TASK TO CARRY OUT »
Only the lines from the one with "Task: Click the In Directory info icon" through the last line of the records below belong in your answer, reproduced exactly and with the pictures left out.

RECORD EXTRACTS »
──────

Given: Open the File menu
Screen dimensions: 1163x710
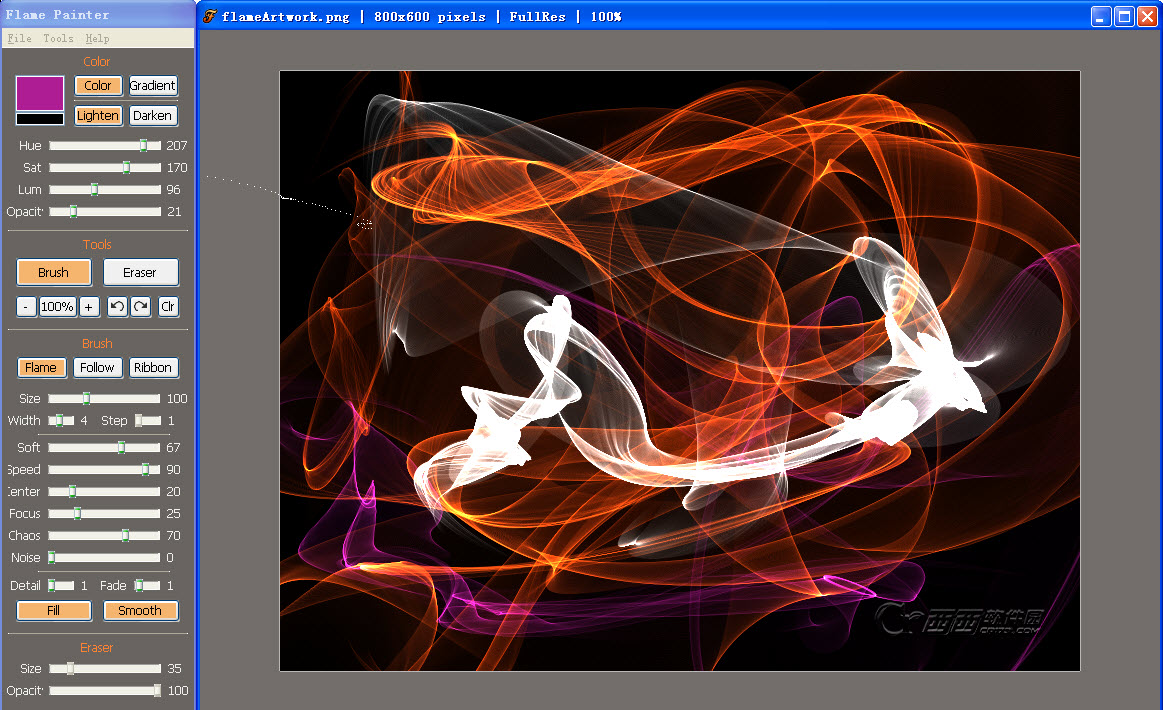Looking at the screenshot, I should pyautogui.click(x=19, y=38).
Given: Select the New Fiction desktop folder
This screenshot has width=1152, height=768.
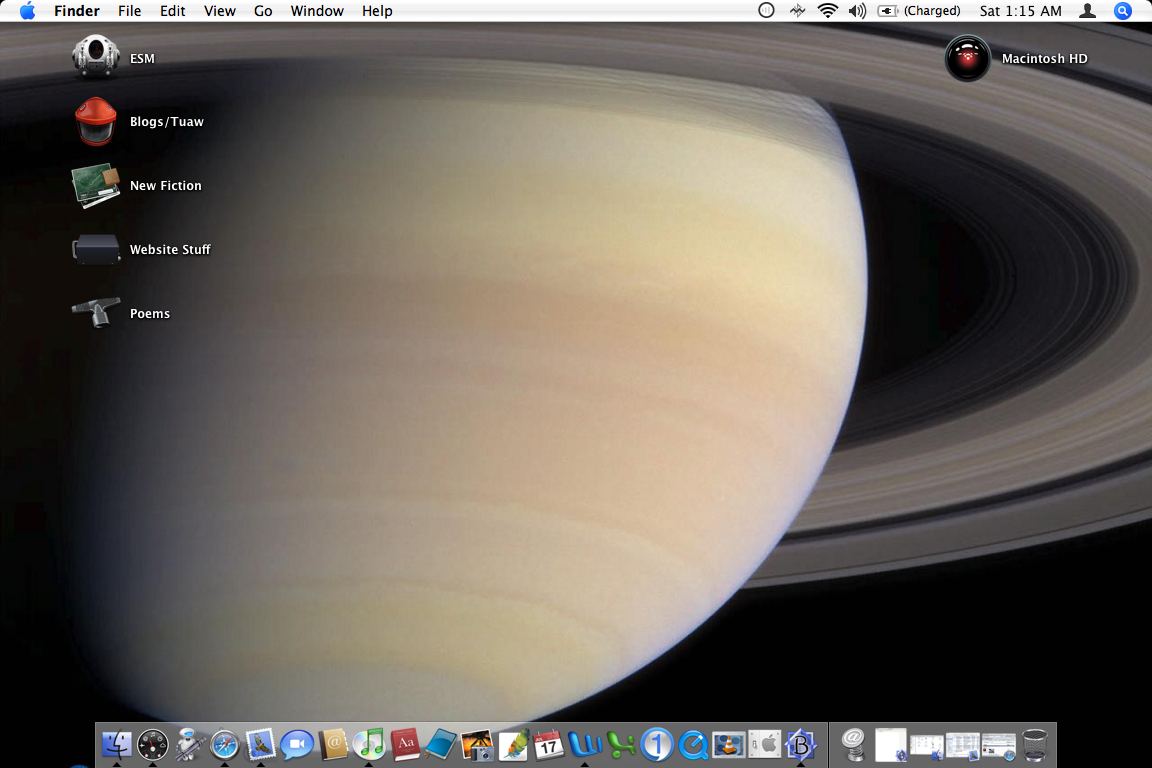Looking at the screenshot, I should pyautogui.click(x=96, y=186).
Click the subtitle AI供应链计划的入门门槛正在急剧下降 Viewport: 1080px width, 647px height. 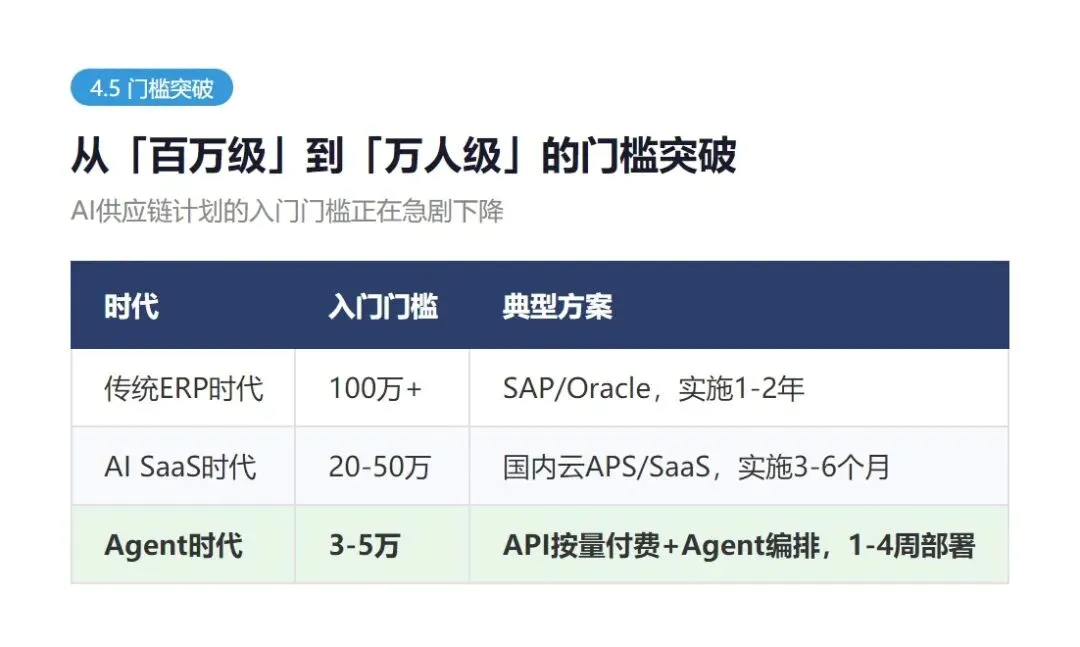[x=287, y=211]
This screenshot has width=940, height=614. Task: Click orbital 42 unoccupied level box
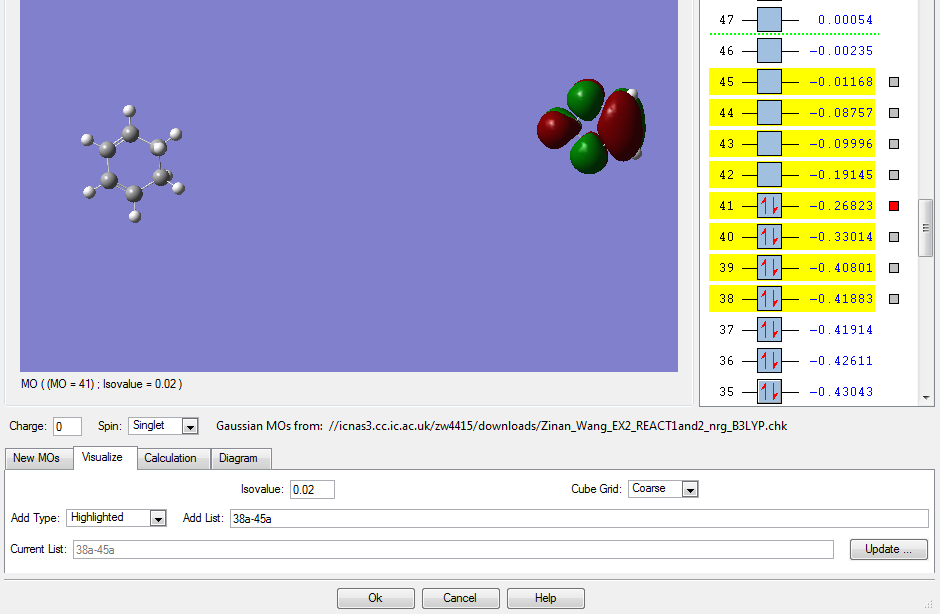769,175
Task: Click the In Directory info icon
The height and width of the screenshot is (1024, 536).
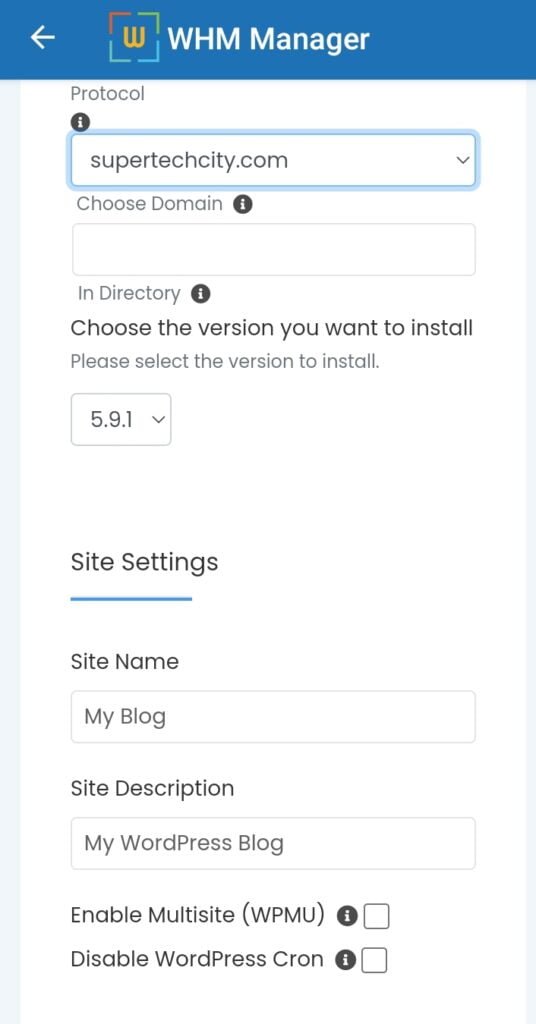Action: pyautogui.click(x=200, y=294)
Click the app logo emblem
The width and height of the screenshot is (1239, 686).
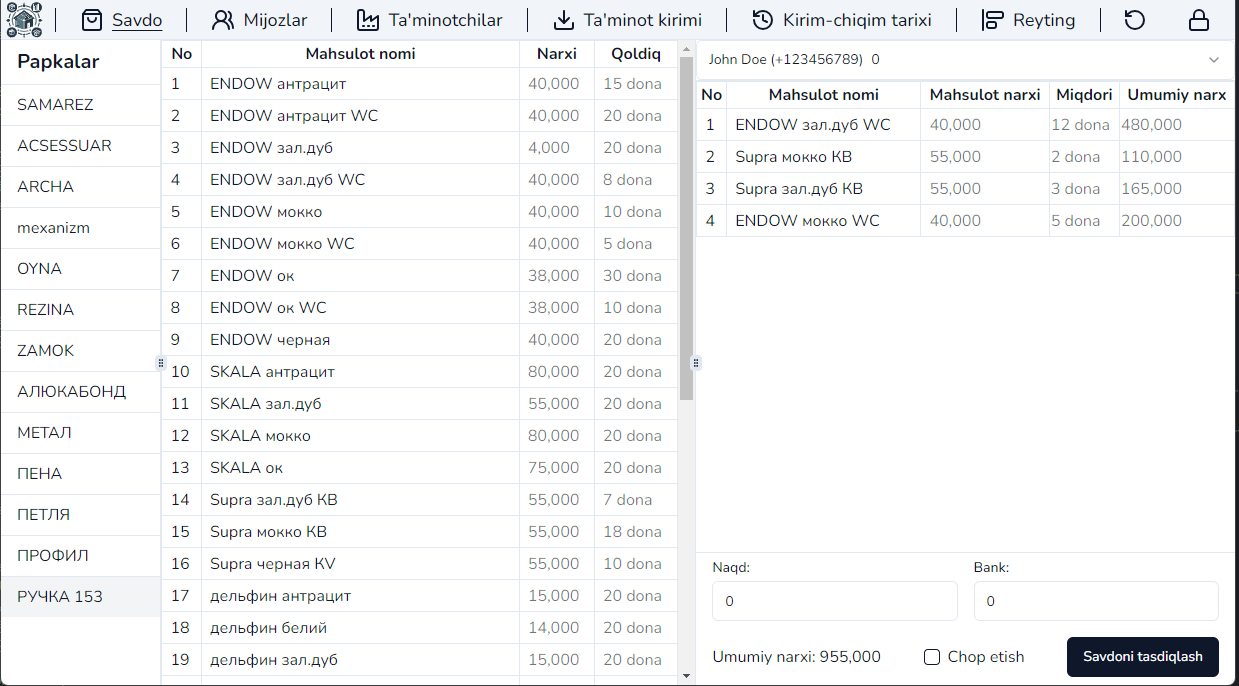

──────

RESPONSE TO THE TASK »
Task: Click the In Directory info icon
The height and width of the screenshot is (1024, 536).
Action: pyautogui.click(x=200, y=294)
Click the app logo emblem
The width and height of the screenshot is (1239, 686).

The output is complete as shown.